Machine learning (ML) is NOT a magic box
ML investing requires a full new setup of the firm (that is drastically different from a traditional setup). Machine learning is changing the way people invest and the enhancements it provides to other fields. I will give you an overview of why it is not a solution that will completely revolutionize everything and what is hard in what we are doing.
Contrary to common believe, this magic black box is not easy to implement. The barriers to entry is still pretty high for people who are taking it seriously. Both from a team perspective, you have a lot of brain power to invest in, and from a capital perspective.
What We Are Trying to Achieve is the Following
We need to build an assembly line whereby we take data, we clean the data, we structure the data, and we provide the data to researchers so they can easily experiment with it and build models on.
Secondly, we need to find structure within those data sets that are predictive of the returns you are trying to model. And execute those and risk manage. It sounds relatively simple on a high level but if you dig deeper, you need a whole new team to do this, you need different approaches to data handling, you need robust and differentiated technology, and in most cases it’s things like cloud providing services and all the underlying architectures that goes along with it. As well as support functions that are slightly different. How do you explain what your model does to investors and your compliance officer if they have no idea?

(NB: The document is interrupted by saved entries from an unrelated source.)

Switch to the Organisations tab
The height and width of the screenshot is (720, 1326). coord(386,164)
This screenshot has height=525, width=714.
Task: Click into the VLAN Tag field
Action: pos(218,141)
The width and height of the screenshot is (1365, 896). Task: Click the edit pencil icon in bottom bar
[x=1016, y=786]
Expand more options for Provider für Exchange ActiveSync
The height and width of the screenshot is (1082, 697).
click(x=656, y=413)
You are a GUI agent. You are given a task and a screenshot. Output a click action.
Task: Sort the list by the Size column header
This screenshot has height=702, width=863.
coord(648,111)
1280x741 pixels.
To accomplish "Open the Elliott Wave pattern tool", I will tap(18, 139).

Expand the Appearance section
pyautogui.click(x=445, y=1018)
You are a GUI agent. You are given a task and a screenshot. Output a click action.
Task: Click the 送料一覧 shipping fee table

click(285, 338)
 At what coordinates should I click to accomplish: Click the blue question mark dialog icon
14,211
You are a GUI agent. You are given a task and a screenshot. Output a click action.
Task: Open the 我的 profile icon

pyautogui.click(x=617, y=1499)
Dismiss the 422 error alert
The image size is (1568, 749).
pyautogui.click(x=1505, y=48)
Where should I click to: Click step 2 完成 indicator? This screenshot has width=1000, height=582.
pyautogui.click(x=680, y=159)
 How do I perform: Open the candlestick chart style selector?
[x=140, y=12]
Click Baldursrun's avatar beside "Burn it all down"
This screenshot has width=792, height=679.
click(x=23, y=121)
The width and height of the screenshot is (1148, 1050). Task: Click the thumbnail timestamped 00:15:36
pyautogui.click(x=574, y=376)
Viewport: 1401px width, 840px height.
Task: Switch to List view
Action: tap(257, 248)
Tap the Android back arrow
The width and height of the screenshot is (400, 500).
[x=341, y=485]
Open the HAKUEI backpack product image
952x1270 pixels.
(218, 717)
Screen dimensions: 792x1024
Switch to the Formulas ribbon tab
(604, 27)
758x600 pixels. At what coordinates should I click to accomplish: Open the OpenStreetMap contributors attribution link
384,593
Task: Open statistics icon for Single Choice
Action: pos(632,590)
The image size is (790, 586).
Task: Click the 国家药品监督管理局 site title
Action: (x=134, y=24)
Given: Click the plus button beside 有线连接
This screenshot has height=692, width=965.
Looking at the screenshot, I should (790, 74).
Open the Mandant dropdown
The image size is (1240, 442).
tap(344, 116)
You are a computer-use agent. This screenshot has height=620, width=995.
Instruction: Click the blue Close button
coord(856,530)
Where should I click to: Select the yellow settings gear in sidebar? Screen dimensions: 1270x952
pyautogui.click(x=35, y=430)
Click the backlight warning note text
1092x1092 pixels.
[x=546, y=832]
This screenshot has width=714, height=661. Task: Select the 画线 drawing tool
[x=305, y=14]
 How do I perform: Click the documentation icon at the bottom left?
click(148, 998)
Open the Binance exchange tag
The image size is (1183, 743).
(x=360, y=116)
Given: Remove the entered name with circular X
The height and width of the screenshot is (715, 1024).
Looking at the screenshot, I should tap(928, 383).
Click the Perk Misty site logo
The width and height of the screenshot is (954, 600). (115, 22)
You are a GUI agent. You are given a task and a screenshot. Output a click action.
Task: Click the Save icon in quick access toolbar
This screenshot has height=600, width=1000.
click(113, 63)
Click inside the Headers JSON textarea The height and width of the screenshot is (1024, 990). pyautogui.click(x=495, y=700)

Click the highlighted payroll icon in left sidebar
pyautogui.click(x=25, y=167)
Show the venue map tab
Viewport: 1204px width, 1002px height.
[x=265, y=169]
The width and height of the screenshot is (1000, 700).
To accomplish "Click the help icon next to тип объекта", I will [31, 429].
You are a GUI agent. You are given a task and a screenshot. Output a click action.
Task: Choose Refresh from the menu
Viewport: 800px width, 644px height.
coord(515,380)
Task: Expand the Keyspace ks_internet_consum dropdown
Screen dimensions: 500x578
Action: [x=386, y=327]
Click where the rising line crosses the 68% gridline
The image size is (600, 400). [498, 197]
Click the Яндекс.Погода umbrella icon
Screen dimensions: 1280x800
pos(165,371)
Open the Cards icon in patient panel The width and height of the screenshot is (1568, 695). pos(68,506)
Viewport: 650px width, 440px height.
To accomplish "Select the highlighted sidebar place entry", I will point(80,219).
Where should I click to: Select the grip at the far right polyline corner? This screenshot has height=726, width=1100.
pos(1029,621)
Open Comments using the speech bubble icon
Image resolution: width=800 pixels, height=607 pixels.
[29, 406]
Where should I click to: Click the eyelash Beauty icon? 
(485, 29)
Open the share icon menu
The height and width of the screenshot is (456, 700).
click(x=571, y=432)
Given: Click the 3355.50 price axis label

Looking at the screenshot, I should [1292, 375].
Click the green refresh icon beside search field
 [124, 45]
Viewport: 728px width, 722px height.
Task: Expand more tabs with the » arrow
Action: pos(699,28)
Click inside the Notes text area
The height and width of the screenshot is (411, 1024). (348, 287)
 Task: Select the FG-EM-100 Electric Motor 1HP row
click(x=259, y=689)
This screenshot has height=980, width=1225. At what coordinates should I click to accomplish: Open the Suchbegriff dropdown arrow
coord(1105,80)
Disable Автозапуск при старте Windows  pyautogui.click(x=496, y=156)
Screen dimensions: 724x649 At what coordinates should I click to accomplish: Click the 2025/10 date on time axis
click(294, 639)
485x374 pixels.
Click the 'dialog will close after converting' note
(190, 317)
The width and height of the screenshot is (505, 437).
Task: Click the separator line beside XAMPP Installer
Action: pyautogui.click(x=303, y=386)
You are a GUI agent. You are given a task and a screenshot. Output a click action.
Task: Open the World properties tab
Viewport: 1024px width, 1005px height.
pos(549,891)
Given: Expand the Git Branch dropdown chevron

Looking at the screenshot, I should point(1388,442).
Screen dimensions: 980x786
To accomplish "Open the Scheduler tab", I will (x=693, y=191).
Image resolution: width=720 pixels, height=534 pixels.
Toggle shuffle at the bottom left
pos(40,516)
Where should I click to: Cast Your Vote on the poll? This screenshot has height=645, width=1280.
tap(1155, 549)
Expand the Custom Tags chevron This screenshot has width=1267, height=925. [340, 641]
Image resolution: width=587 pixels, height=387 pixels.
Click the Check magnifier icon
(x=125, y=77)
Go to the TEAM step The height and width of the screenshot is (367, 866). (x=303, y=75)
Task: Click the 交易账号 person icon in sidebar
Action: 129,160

Typical Approach Does Not Work
The typical approach usually looks like this:
- Hire 10 PhDs, demand from each of them to produce an investment strategy within 6 months
- This approach typically backfires because each of these PhDs will frantically search for investment opportunities and eventually settle for: (a) a false positive that looks great in an over-fit back test or (b) a standard factor model which is an overcrowded strategy with low Sharpe ratio but at least has academic support
- Both outcomes are disappointing
Why is it Hard?
- The complexities involved in developing a true investment strategy are overwhelming:
- Data collection, curation, processing, structure
- HPC infrastructure
- Software development
- Feature analysis
- Execution simulators
Even if the firm provides you with shared services in those areas, you are like a worker at a BMW factory who has been asked to build the entire car alone by using all the workshops around you
- One week you need to be a master welder, another week an electrician, another week a mechanical engineer… try, fail and circle back to welding. It is a futile endeavor
Challenge 1: Data Acquisition
Identifying new strategies requires large teams with very diverse skill sets working together.
Challenge 2: Data Integration
Data are just summaries of thousands of stories.
This a problem that most of us are familiar with. How do you deal with bias-variance tradeoff? This is something we face everyday. You have to make sure your model is predicting the real distribution of the outcomes in the most plausible way. But you don’t want to over feed the models so that it's basically showing you noise.
There is not just one solution for machine learning that fits all. It’s actually very fit for purpose and you have to be smart about what you are picking up.
Applying ML to finance is NOT straightforward. “Plug & play” approach of taking add tech ML tools and applying them to finance does not work.
Most practitioners do not deeply understand the underlying math behind ML they use. It is a good idea to either deeply understand the math behind the ML method or (and) being able to interpret results.